Merge pull request #177 from florisvb/robustify-tvr

pavelkomarov · web-flow · commit ff79a12e1e2d · 2025-11-21T16:01:35.000-08:00
Robustifying TVR
diff --git a/pynumdiff/kalman_smooth/_kalman_smooth.py b/pynumdiff/kalman_smooth/_kalman_smooth.py
@@ -1,12 +1,12 @@
 import numpy as np
 from warnings import warn
 from scipy.linalg import expm, sqrtm
-from scipy.stats import norm
 from time import time
-
 try: import cvxpy
 except ImportError: pass
 
+from pynumdiff.utils.utility import huber_const
+
 
 def kalman_filter(y, dt_or_t, xhat0, P0, A, Q, C, R, B=None, u=None, save_P=True):
     """Run the forward pass of a Kalman filter, with regular or irregular step size.

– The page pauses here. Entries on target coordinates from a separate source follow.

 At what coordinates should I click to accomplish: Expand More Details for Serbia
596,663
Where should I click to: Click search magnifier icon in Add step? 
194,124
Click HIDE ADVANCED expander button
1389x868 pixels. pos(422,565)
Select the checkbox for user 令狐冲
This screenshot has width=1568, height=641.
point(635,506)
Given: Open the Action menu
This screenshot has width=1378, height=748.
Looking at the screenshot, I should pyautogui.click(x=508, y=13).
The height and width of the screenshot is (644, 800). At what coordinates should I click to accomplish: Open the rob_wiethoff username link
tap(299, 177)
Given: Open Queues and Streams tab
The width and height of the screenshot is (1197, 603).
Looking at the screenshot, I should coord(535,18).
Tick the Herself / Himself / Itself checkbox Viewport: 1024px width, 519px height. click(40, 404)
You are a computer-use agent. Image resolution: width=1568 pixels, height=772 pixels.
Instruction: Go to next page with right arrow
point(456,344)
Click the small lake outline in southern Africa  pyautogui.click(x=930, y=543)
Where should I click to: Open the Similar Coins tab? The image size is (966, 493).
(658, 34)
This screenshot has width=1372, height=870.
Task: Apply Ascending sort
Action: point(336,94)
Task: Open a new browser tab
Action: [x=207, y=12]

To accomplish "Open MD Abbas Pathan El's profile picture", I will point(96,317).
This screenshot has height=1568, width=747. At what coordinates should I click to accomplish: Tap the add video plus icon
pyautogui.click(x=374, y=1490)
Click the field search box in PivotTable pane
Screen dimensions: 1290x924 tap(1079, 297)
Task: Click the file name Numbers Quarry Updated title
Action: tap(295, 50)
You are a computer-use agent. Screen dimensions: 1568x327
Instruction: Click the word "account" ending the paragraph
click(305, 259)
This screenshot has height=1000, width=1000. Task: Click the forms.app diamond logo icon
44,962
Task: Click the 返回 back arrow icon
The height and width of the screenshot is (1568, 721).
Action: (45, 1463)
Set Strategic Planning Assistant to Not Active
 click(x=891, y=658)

@@ -278,7 +278,7 @@ def robustdiff(x, dt, order, log_q, log_r, proc_huberM=6, meas_huberM=0):
     proper :math:`\\ell_1` normalization.
 
     Note that :code:`log_q` and :code:`proc_huberM` are coupled, as are :code:`log_r` and :code:`meas_huberM`, via the relation
-    :math:`\\text{Huber}(q^{-1/2}v, M) = q^{-1}\\text{Huber}(v, Mq^{-1/2})`, but these are still independent enough that for
+    :math:`\\text{Huber}(q^{-1/2}v, M) = q^{-1}\\text{Huber}(v, Mq^{1/2})`, but these are still independent enough that for
     the purposes of optimization we cannot collapse them. Nor can :code:`log_q` and :code:`log_r` be combined into
     :code:`log_qr_ratio` as in RTS smoothing without the addition of a new absolute scale parameter, becausee :math:`q` and
     :math:`r` interact with the distinct Huber :math:`M` parameters.
@@ -329,11 +329,6 @@ def convex_smooth(y, A, Q, C, R, B=None, u=None, proc_huberM=6, meas_huberM=0):
     x_states = cvxpy.Variable((A.shape[0], N)) # each column is [position, velocity, acceleration, ...] at step n
     control = isinstance(B, np.ndarray) and isinstance(u, np.ndarray) # whether there is a control input
 
-    def huber_const(M): # from https://jmlr.org/papers/volume14/aravkin13a/aravkin13a.pdf, with correction for missing sqrt
-        a = 2*np.exp(-M**2 / 2)/M # huber_const smoothly transitions Huber between 1-norm and 2-norm squared cases
-        b = np.sqrt(2*np.pi)*(2*norm.cdf(M) - 1)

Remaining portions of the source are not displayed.